Saturday, 26 January 2008

Telegraph Points the Finger in the Wrong Direction

An interesting article in The Telegraph asking who runs the country, putting blame on 'plutocrats' and the freedoms of the financial markets to distract from the real problem: The size of the Government.

Our present government is taxing, borrowing** and spending. We should have been butchering our National Debt during this last decade of "sustained growth" and "fiscal prudence" but instead it has grown and continues to grow - fiscal prune juice might be a better description considering the incontinence we have seen.

All this relies on increased consumer spending and this is fuelled in no small part by consumer debt.

If Rule of Law is maintained and the Government is not the arbiter on so much expenditure and regulation - which favours the large and/or incumbent - then the "rich and powerful" have less traction and must continue to operate in such a way as to meet the needs of their customers in the open market.

The best way to reduce what the State does is to reduce the funds with which it operates. The only sure fire way to stop the Government spending is to reduce its income.
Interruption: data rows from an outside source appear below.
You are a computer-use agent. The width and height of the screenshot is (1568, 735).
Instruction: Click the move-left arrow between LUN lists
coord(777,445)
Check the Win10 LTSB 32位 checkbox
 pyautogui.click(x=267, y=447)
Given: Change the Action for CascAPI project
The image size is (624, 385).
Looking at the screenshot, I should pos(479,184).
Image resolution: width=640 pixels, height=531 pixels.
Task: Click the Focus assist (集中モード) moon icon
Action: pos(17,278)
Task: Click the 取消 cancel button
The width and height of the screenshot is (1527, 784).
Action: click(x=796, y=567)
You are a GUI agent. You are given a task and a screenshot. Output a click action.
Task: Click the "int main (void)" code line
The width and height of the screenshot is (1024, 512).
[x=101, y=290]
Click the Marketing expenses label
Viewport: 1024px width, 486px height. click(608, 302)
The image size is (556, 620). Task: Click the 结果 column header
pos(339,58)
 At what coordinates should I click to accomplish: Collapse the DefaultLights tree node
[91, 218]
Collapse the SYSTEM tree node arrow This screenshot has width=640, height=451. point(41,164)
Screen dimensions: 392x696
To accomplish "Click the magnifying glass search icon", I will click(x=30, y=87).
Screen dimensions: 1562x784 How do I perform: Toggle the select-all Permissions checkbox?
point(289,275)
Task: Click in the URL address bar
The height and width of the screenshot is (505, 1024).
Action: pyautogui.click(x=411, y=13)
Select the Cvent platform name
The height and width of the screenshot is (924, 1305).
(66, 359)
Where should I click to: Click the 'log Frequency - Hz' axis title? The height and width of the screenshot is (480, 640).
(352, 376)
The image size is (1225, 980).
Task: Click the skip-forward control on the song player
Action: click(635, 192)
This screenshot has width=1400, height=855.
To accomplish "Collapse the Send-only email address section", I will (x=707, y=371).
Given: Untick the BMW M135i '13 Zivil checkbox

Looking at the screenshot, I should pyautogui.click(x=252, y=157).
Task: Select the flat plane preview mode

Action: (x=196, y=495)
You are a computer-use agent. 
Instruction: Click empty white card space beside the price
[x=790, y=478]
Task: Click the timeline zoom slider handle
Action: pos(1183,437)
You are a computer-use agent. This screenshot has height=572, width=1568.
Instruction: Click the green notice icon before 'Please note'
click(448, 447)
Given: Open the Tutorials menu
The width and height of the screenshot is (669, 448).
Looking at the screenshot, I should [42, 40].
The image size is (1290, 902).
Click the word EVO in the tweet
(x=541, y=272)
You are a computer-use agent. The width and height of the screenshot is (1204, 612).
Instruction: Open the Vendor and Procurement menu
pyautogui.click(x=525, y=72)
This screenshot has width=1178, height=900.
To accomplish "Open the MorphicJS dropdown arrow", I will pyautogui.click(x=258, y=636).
Lower taxes mean smaller budgets. Smaller budgets means lower spending, i.e. politicians and departments with less to spend. Politicians with less to spend means less money to be "lobbied" from them, to put it politely. Less money "lobbied" means less opportunity for corruption. Less corruption increases the chances of wise spending decisions, or at least only daft decisions, not corrupt decisions.

Big business unable to get special concessions or deals from the State have to appeal to private companies and individuals. New entrants have more of a chance. Arrogant incumbents will be always under threat from disruptive technologies that typically arrive via new players. It keeps things healthier. It keeps the monopoly and cartel at bay.

The very reasons, motivations and talents that make a company successful will, if unchecked by market forces, draw that company towards a position of dominance, cartel or monopoly. The State, by definition, creates a monopoly of provision in the areas it operates. This is either an explicit monopoly via legislation or a de facto monopoly by tax compulsion-provision or tax subsidy, preventing competition from being viable in all but tiny niches. The State and private enterprise are a dangerous mix and should be kept apart as much as possible - private companies too closely linked to the State will connive with it to create State commissioned tax subsidised or legislated monopolies run by the private organisations. Anyone say PFI at the back?

The State is a lousy buyer. It buys in a way that risks seriously rolling the taxpayer. It is in its DNA. It has to do as little as possible.

Lower taxes, eliminate income tax, shrink the State, pull out of direct commissioning and provision of health and education. Reduce bureaucracy and needless regulation whilst enforcing Rule of Law consistently.

Britain can be a home of plutocrats, but as long as they are kept on their toes by the markets and the customers within making free, independent decisions based upon their own personal and unique circumstances in an environment where Rule of Law is upheld, it will afford few opportunities for plutocrats to misbehave. I still think they will have a great time making lots of money and their customers also getting access to innovative, ever cheaper, more reliable and better made products.

Regulate heavily or being a form of merchantilism and you will strangle new entrants and lose the openness, transparency, innovation and vibrancy that they bring.


* I suspect many in the middle classes feel that way, frankly, because of the disgraceful way they are treated by the government.

** and not forgetting the pan-generational mortgaging of the future called PFI.

1 comment:

Mark Wadsworth said...

Agreed. But I'd get rid of VAT first, that's even worse than income tax.